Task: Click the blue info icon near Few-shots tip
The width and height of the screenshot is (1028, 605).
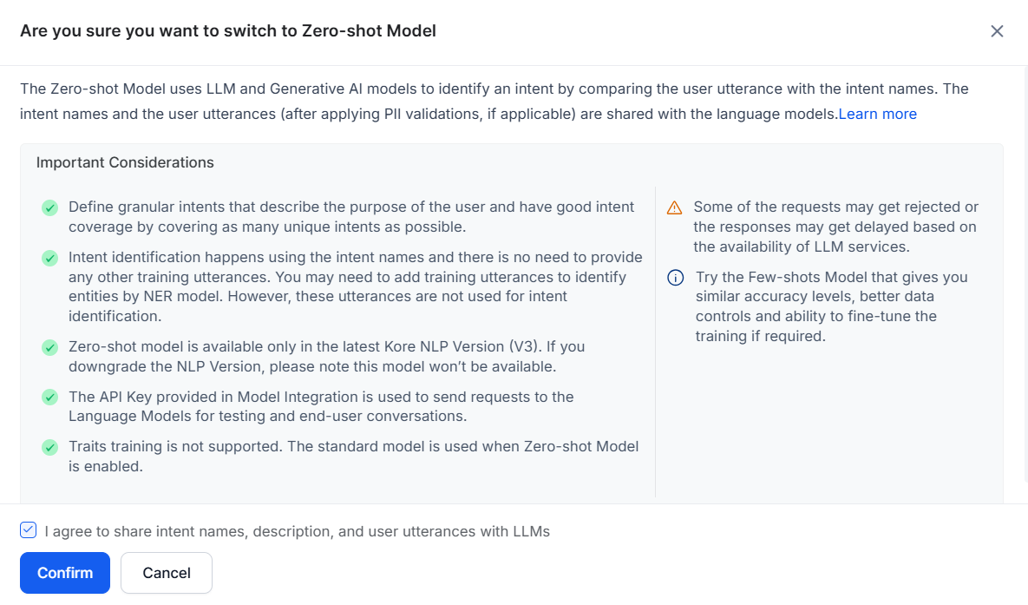Action: click(675, 278)
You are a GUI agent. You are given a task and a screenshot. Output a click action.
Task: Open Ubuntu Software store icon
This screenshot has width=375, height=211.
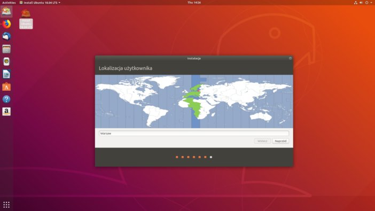pos(6,87)
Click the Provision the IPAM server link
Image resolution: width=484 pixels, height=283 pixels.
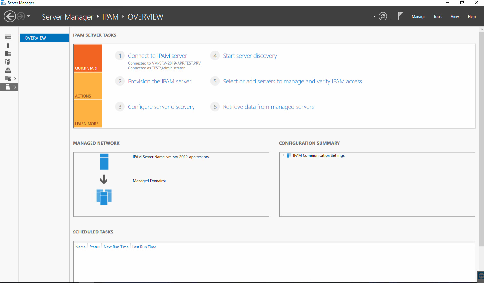[x=160, y=81]
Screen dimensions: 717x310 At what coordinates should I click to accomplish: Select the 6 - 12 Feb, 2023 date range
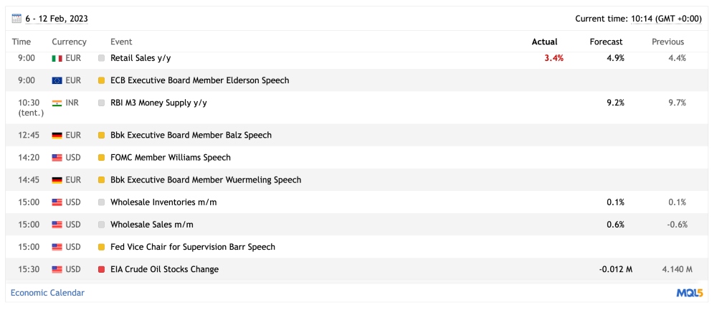tap(55, 19)
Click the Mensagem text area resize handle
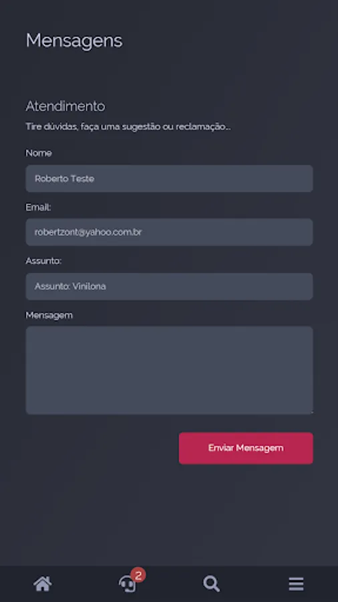The height and width of the screenshot is (602, 338). [x=311, y=412]
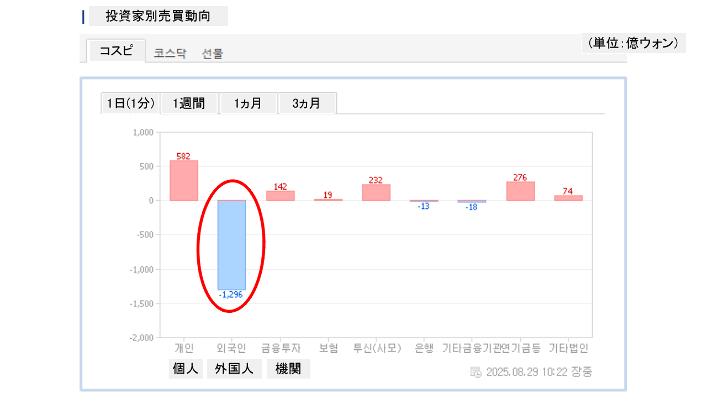Click the 機関 label below the chart
Viewport: 707px width, 398px height.
tap(288, 369)
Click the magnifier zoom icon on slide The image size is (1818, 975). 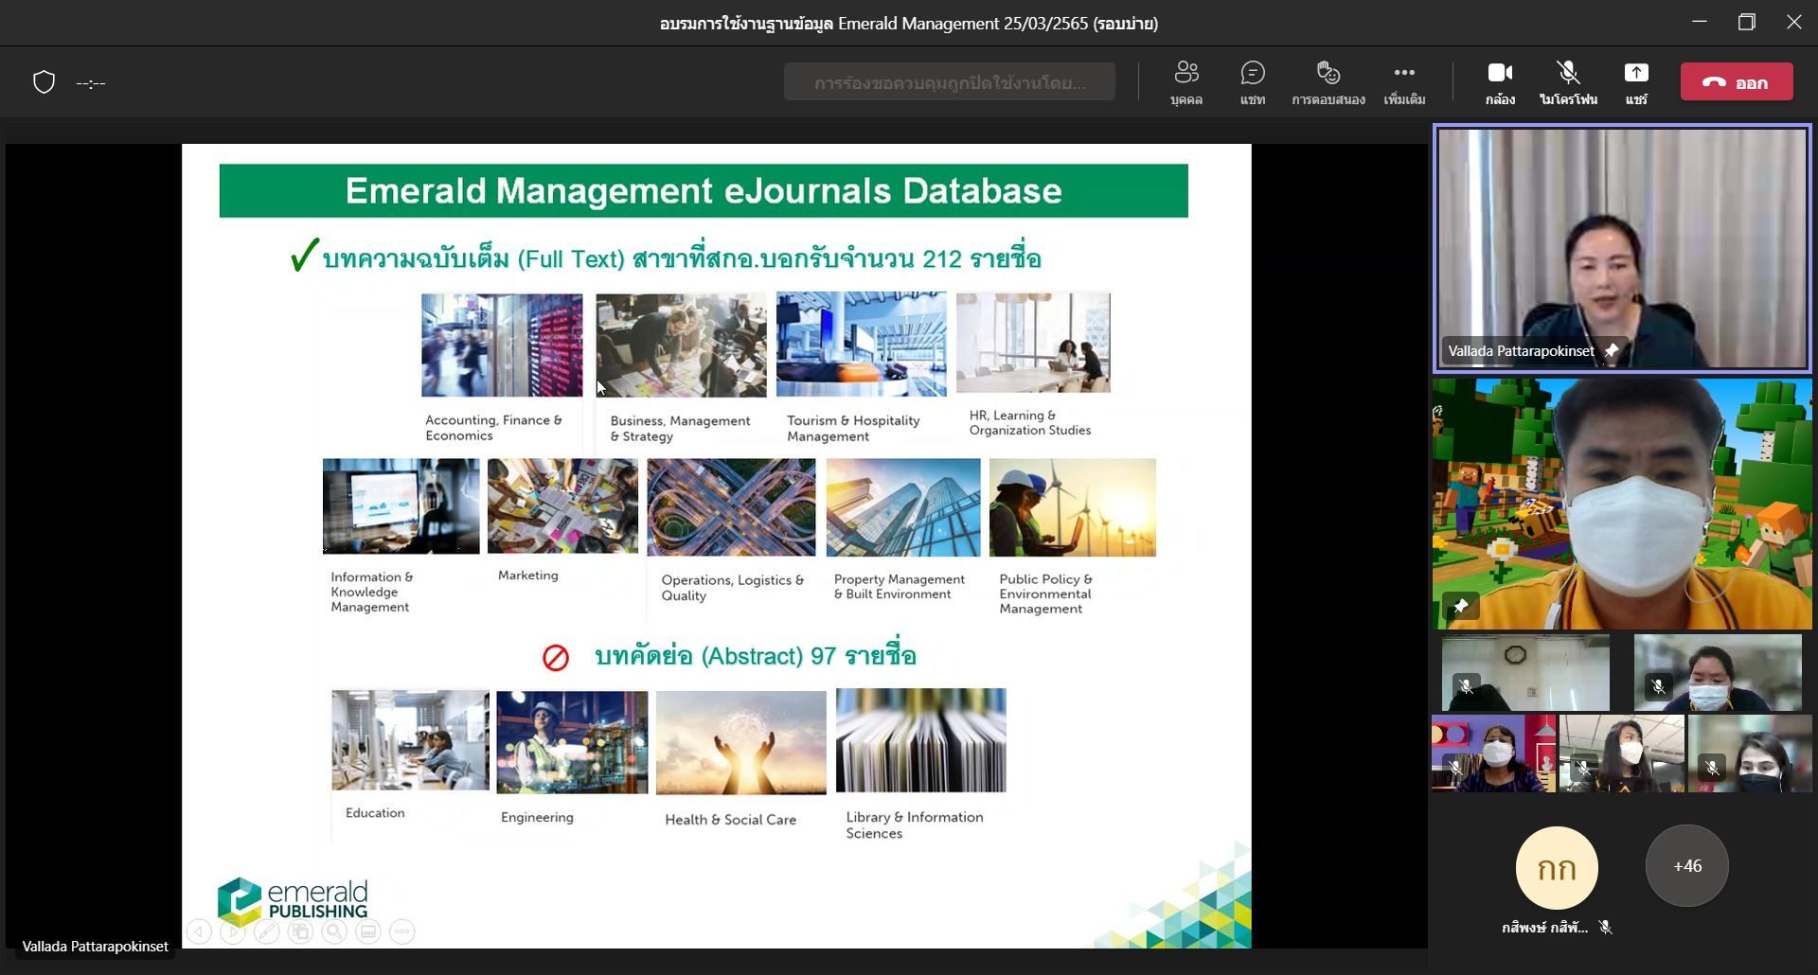(x=334, y=932)
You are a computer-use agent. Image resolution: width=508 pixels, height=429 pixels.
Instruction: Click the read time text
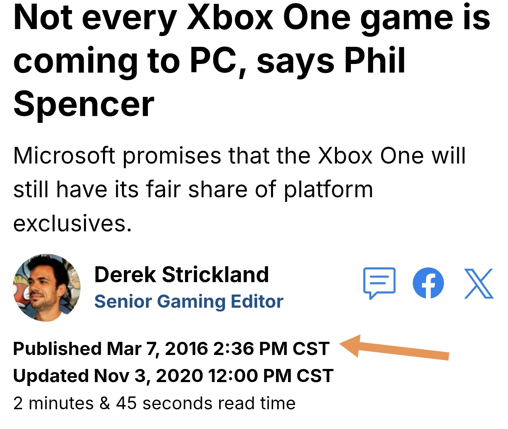[x=154, y=403]
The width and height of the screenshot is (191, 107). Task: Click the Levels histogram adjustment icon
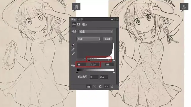pos(74,25)
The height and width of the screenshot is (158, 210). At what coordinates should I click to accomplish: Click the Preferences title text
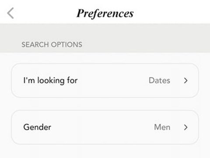(105, 14)
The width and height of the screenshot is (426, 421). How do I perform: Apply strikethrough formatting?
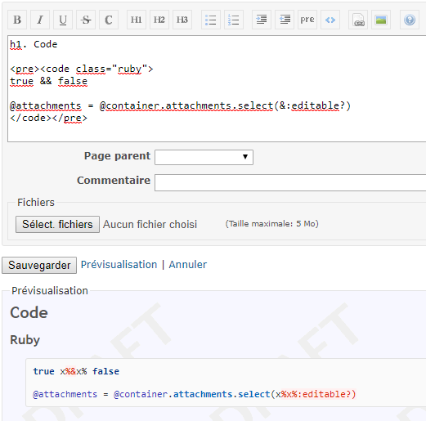(86, 20)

*****

WHAT TO PRODUCE: If a line in the listing holds the word "agent", copy it out.

RESULT:
You are a GUI agent. You are given a task and a screenshot. Output a click action.
You are a computer-use agent. Image resolution: width=508 pixels, height=429 pixels.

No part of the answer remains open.